## TRAVAIL À FAIRE
[A] Recopiez fidèlement le passage du témoignage qui débute par « Le temps des Fêtes approche. » et se poursuit jusqu'à « temps des Fêtes. ».
[B] Dans le témoignage, relevez tout ce que la personne qui écrit dit ne vouloir ni entendre ni voir pendant le temps des Fêtes.

Le temps des Fêtes approche. Moi qui adore Noël, je n’ai qu’une envie : me coucher le 20 décembre et me réveiller le 8 janvier. Je ne veux pas entendre les chansons de Noël, voir des sapins décorés, des enfants déballer des cadeaux et des familles unies. Je veux passer par-dessus le temps des Fêtes.

Quand mon frère était là, Noël était magique. On se levait le matin du 25 et on courait dans les escaliers vers la montagne de cadeaux qu’il y avait sous le sapin. On a eu nos matins féériques de trop-plein de cadeaux et de la bonne bouffe de ma mère pendant 34 ans. Il y a des traditions qui ne changent pas.

Cette année, mon frère est mort. Le jour de Noël, ça fera quatre mois qu’il est parti. Quatre mois pour le commun des mortels.

Pour moi, le temps s’est arrêté le 25 août 2019 et il meurt chaque dimanche depuis.

Le cancer de mon frère était rare et excessivement violent. Il a fallu 11 mois, 11 heures sur une table d’opération et de la chimiothérapie pour réaliser que le cancer était tout simplement trop fort.

Je l’ai suivi dans son processus de fin de vie qui a duré 12 jours. Pendant ces 12 jours, il a perdu l’usage de son corps, de la parole, de sa tête. Les médecins l’ont gardé dans un état de sommeil profond jusqu’au dernier souffle. Voir la mort s’installer petit à petit sur le corps de mon petit frère a été d’une violence sans nom. Puis, le 25 août 2019, le vide. À 9 h 40, mon frère a pris son dernier souffle pendant que je lui tenais la main, lui flattais le bras et l’encourageais. « C’est correct, laisse-toi aller. » On devient quelqu’un qu’on ne connaît pas dans ces moments-là. Mes parents étaient là, regardant leur fils partir. On vit comment après ? Mes parents ne devaient pas enterrer leur fils. Je n’étais pas censée vivre sans lui.

## DONNÉES SOURCES
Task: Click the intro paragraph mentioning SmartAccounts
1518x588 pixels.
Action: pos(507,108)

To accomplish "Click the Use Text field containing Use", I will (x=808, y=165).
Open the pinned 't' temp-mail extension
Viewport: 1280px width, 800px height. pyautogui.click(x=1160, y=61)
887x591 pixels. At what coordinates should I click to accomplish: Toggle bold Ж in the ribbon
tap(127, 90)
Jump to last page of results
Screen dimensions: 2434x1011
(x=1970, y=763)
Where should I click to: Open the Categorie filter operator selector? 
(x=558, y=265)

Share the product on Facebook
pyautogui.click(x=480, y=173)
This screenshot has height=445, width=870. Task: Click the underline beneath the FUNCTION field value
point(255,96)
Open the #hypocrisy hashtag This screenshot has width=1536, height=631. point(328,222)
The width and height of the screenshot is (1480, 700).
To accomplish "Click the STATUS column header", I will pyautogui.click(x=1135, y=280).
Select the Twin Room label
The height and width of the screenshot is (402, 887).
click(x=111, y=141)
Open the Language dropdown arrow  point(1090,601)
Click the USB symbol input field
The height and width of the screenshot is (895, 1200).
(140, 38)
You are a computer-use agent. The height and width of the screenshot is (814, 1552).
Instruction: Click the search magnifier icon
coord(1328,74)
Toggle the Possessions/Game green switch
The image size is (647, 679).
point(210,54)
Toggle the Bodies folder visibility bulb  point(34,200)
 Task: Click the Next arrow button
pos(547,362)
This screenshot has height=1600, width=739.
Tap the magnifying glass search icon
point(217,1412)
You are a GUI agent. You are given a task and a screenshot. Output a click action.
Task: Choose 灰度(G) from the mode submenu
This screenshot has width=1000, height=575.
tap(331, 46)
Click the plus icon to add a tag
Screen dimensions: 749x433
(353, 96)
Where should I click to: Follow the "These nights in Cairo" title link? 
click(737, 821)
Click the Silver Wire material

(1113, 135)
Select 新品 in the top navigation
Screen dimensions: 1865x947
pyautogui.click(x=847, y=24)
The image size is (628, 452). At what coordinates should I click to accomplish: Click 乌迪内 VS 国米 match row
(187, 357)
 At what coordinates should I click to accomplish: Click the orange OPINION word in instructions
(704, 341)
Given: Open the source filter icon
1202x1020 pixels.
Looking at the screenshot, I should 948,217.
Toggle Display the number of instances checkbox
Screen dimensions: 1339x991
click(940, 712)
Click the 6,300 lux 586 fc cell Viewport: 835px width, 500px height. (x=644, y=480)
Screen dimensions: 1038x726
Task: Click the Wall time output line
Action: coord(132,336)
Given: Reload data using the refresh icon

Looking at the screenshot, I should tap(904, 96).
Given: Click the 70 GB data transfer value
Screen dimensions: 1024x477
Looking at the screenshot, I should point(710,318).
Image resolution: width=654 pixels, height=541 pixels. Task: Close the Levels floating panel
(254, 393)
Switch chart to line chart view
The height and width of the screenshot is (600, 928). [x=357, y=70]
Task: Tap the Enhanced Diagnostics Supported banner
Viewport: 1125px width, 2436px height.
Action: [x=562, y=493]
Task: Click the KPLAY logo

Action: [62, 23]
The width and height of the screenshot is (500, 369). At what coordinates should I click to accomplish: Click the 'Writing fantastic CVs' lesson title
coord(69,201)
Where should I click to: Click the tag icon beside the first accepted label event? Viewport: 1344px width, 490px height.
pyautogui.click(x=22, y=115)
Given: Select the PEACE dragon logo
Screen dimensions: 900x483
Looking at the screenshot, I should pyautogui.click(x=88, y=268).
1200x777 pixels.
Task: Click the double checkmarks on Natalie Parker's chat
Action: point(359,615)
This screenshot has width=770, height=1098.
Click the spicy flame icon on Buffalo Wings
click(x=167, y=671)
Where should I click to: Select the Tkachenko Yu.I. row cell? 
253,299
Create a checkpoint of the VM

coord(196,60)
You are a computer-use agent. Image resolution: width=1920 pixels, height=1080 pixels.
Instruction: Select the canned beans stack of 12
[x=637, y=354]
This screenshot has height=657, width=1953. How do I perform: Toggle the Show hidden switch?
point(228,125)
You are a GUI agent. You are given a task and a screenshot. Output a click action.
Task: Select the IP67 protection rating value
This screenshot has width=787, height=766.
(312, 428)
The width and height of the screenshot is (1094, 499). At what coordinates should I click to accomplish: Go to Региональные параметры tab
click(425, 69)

## RÉPONSES ATTENDUES
[A]
Le temps des Fêtes approche. Moi qui adore Noël, je n’ai qu’une envie : me coucher le 20 décembre et me réveiller le 8 janvier. Je ne veux pas entendre les chansons de Noël, voir des sapins décorés, des enfants déballer des cadeaux et des familles unies. Je veux passer par-dessus le temps des Fêtes.

[B]
- les chansons de Noël
- des sapins décorés
- des enfants déballer des cadeaux
- des familles unies